Net Zero: i soldi ci sono, ma spendiamo più in armi che per il clima

Tra le grandi potenze, Cina e Germania spendono, in rapporto al Pil, più in decarbonizzazione che in difesa, mentre Usa e India investono più in armi che in transizione energetica.

ADV
image_pdfimage_print

Provare a rallentare e gestire il cambiamento climatico non costerà poco: 4,8 trilioni di dollari da spendere ogni anno da qui al 2030 in tecnologie energetiche pulite.

Questa cifra però è solo una frazione del Pil globale: non si tratta dunque tanto di trovare il denaro, quanto di incanalare la spesa nella transizione. Specie se si considera, ad esempio, che ad oggi spendiamo molto di più per le armi che per tentare di mantenere abitabile il Pianeta.

Lo mostra un’analisi pubblicata nei giorni scorsi da BloombergNEF. Gli investimenti globali nella transizione energetica, aumentati di circa sei volte negli ultimi dieci anni, nel 2023 hanno raggiunto la cifra record di 1,8 trilioni di dollari, mostra la società di consulenza.
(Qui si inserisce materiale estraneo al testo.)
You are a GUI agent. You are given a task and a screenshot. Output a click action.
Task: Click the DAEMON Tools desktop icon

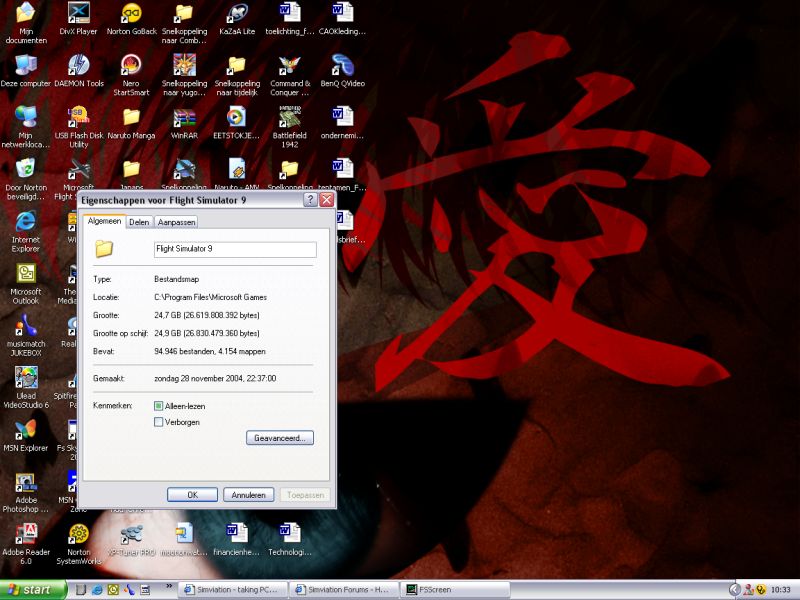tap(78, 67)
Parliamo, quindi, solo dell’1,7% del Pil mondiale speso per la decarbonizzazione, mentre, secondo l’International Institute for Strategic Studies, nello stesso anno le spese militari nel mondo sono arrivate al 2,1% del Pil, dopo aver raggiunto il massimo storico di 2,2 trilioni di dollari, spinte dalla guerra in Ucraina e dal conflitto in Medio Oriente (grafico sotto).

“La spesa per la difesa è un chiaro esempio di come si può reindirizzare il capitale quando c’è la volontà”, spiegano gli analisti Bnef. “La sua quota del Pil globale era fino a tre volte superiore negli anni ’60, durante la Guerra Fredda. Lo stesso discorso, con le dovute differenze, si potrebbe fare per la spesa sanitaria, arrivata quasi all’11% del Pil nel primo anno della pandemia di Covid-19”.

“Questo non vuol dire che il denaro debba essere dirottato dagli ospedali alle turbine eoliche. Ma queste crisi dimostrano che è possibile aumentare i finanziamenti e incoraggiare gli investimenti quando qualcosa è considerato una priorità”, commentano gli autori del briefing.

L’analisi contiene anche dati interessanti su quanto stanno facendo le varie potenze. La Cina è in testa nella spesa per la transizione energetica, sia come volume assoluto che come percentuale del proprio Pil nazionale.

Pechino nel 2023 ha investito in tecnologie pulite, soprattutto rinnovabili e mobilità elettrica, 676 miliardi di dollari, più di un terzo del totale globale. Quanto a quota del Pil nazionale, gli investimenti cinesi nella decarbonizzazione sono arrivati al 3,8%, più del doppio della citata media globale dell’1,7%.

Come si vede dal grafico qui sopra, l’Unione Europea, grazie ai piani REPowerEU e Fit for 55, investe in rapporto al Pil più soldi nella transizione della media mondiale, ma è grazie a Stati membri come Germania e Spagna, mentre, come si vede dal grafico sopra, l’Italia spende meno della media mondiale a parità di prodotto interno lordo. Anche potenze come Usa, Brasile e Giappone sono in ritardo.

Il grafico sotto (sempre da Bnef), fa vedere invece come Stati Uniti, Giappone e India, in termini di percentuale del Pil, spendono più in armamenti che in decarbonizzazione. È il contrario invece per la Germania e, forse in modo un po’ sorprendente, anche per la Cina, che in proporzione investono più in tecnologie pulite che in difesa.

Guardando al futuro, per evitare il disastro climatico, secondo lo scenario Net Zero di Bnef gli investimenti in energia pulita dovranno salire al 3,5-4% del Pil annuo per il resto di questo decennio.

“Le risorse – concludono gli analisti – teoricamente sono sufficienti per allinearsi con una traiettoria di zero emissioni nette, la domanda è se i settori pubblico e privato riusciranno a coordinarsi per ottenere finanziamenti nelle aree giuste, soprattutto nelle economie emergenti”.